Production could be ‘in the 14 billion range’ even if the U.S. Environmental Protection Agency (EPA) lowers its target for use of renewable fuels, ADM CEO Patricia Woertz said in a webcast of a Morgan Stanley conference. Illinois-based ADM is the top U.S. ethanol producer.”

The article explained that, “U.S. farmers are harvesting a record-large corn crop this year and replenishing inventories depleted by last year’s historic drought. The influx of supply has pushed corn futures to three-year lows and ethanol margins to their highest level since late 2009, the last year of a record corn harvest.

“The EPA has considered a proposal that would set next year’s target for use of renewable fuels at 15.21 billion gallons, according to a leaked draft of the proposal. That would be less than the 18.15-billion gallon 2014 target established in the law.”



Laura Meckler and Kristina Peterson reported in today’s Wall Street Journal that, “The White House is intensifying its push to get an immigration overhaul through Congress this year, but House Speaker John Boehner cast new doubt Wednesday about the prospects for quick action.

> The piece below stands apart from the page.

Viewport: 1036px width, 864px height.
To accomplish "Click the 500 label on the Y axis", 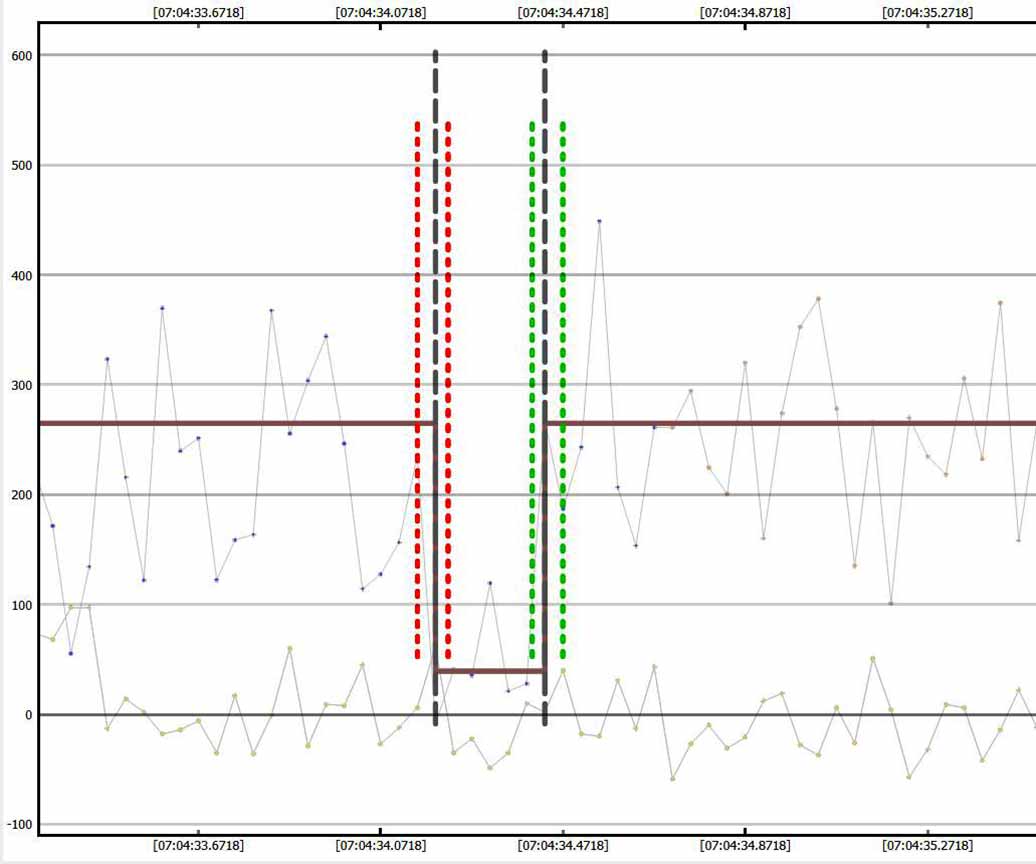I will pyautogui.click(x=22, y=165).
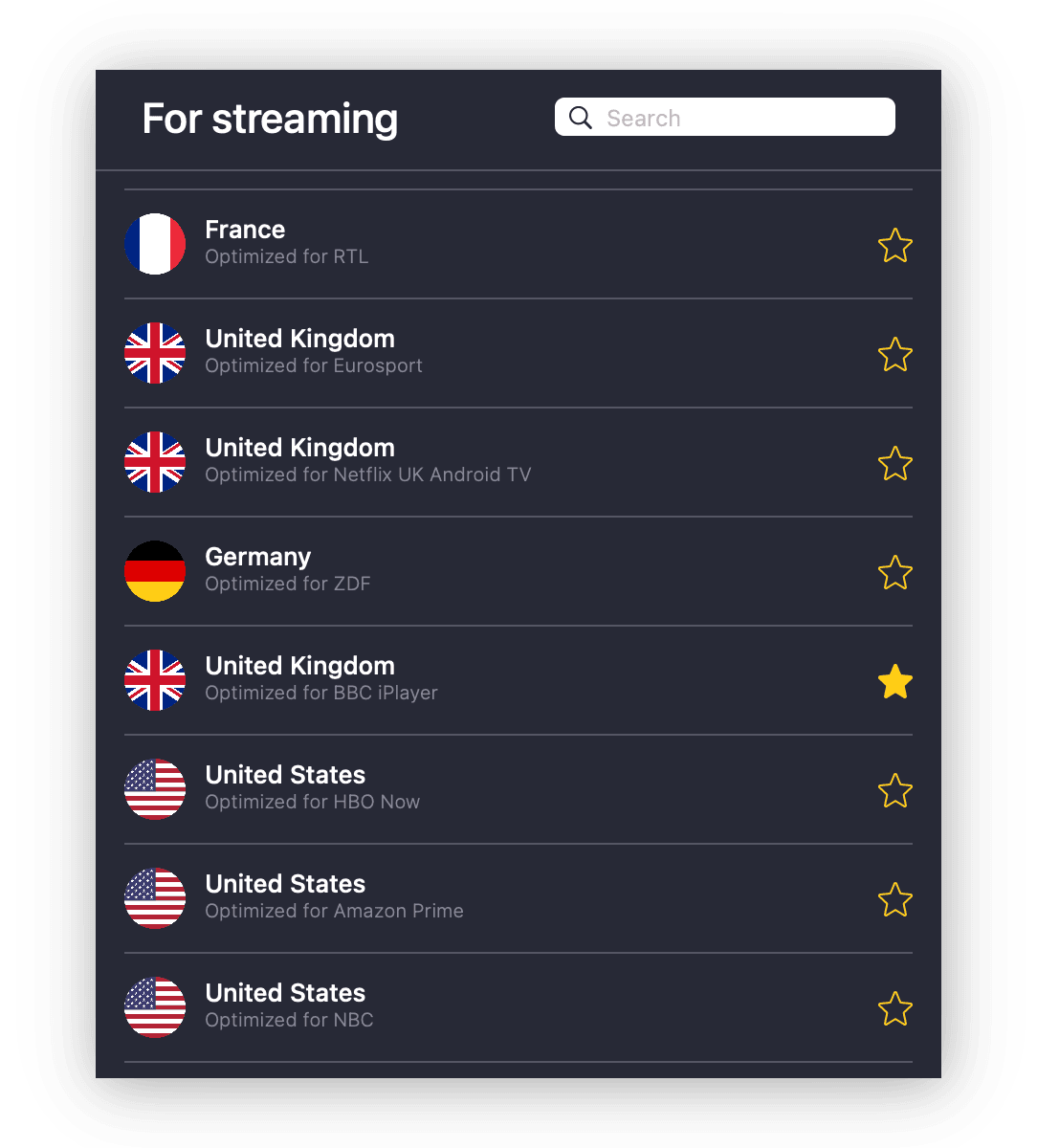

“President Barack Obama brainstormed at the White House Wednesday with religious leaders over how to persuade House Republicans to move on the issue. Last week, the president met with business executives to urge them to speak out for action. He is planning other immigration events on the road, with a mix of national and local outreach, both behind the scenes and publicly. On Tuesday, Vice President Joe Biden talked to Roman Catholic leaders.

“But Mr. Boehner said House lawmakers wouldn’t vote on any immigration bills while Republicans work on ‘principles’ behind legislation. Many advocates for an immigration overhaul read the Ohio Republican’s announcement as a setback. Others saw hope that the speaker was setting a course that could lead the GOP House to take up legislation, which has stalled since the Senate passed a sweeping bill in June.”